SEMERGY: Semantic Web Technology Support for Comprehensive Building Design Assessment
FromA . Mahdavi , U . Pont , F . Shayeganfar , N . Ghiassi , A . Anjomshoaa , S . Fenz , J . Heurix , T . Neubauer and A . M . Tjoa: eWork and eBusiness in Architecture, Engineering and Construction, ECPPM 2012, Edited by Gudni Gudnason and Raimar Scherer, CRC Press 2012,Pages 363–370, Print ISBN: 978-0-415-62128-1, eBook ISBN: 978-0-203-07796-2, DOI: 10.1201/b12516-58
Applications for evaluation of alternative building design and retrofit options require a large amount of information (Mahdavi and El-Bellahy 2005). Instances of such information are building components’ cost and technical properties, relevant microclimatic data, applicable codes and standards, as well as available financing and subsidy opportunities. Conventional methods toward collating such information are cumbersome, time-consuming, and errorprone (Pont et al. 2011). This circumstance can deter building professionals from in-depth exploration of the aforementioned design and retrofit options in view of their relative functional, economical, and ecological advantages and disadvantages. Consequently, the decision-making quality and the subsequent performance level of buildings could be negatively affected. Hence, efforts are necessary to support efficient information search and collation processes toward populating building models that would fit into performance evaluation routines and applications. Previous efforts relevant to this problem – such as those related to IFC and IFD frameworks (Buildingsmart 2012) – have partially improved the circumstances. However, to make further progress in this area, the rather ill-structured nature of available design relevant information needs to be taken into account.

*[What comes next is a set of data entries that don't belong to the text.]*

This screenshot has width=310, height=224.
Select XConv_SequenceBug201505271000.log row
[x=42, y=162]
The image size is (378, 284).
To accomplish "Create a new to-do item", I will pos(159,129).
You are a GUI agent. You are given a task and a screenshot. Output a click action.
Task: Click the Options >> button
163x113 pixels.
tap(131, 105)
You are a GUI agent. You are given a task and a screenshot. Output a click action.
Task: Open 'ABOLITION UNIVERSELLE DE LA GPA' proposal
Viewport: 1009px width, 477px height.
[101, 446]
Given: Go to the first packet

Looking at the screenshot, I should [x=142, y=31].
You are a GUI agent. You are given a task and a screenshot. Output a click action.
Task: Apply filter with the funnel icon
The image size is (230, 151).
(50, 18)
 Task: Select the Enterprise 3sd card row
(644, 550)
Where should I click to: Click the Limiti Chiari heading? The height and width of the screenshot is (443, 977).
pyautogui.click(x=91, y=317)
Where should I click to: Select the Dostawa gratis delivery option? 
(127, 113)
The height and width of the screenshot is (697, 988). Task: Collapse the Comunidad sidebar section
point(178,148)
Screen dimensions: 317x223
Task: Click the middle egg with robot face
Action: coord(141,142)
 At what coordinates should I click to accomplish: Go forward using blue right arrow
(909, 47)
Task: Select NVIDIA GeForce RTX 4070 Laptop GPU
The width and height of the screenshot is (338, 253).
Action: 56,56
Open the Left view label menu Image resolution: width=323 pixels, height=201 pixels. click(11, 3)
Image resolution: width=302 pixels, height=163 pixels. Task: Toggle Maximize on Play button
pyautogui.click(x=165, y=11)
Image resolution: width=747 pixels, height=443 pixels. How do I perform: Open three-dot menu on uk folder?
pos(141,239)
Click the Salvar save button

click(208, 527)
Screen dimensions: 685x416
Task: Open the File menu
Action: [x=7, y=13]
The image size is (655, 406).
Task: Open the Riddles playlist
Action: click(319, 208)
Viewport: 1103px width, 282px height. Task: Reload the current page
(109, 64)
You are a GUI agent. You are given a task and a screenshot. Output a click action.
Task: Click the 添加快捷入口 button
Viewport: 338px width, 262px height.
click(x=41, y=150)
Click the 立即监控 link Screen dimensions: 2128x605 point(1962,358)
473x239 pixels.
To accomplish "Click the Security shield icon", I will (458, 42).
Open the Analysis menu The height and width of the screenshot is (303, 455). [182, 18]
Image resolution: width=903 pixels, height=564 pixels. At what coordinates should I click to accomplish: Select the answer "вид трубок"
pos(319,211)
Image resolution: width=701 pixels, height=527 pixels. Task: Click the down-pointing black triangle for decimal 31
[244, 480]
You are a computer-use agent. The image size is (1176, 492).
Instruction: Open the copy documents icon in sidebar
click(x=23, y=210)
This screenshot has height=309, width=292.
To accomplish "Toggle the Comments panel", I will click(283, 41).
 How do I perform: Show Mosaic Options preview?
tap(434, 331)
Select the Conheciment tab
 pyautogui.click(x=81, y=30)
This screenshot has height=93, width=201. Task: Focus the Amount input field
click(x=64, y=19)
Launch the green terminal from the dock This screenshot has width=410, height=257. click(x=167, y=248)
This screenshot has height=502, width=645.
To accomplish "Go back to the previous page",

Specifically, the web undoubtedly contains extensive amount of potentially useful information. This web-based potential remains, however, mostly unexploited, as its extraction is hampered by lack of sufficient structure in the encapsulation and presentation of the information. In this context, semantic web technology (Berners-Lee et al. 2001, Shayeganfar et al. 2008) represents a promising opportunity to improve and expedite the process of information acquisition and collation toward population of design analysis models. The present research represents an effort in this direction.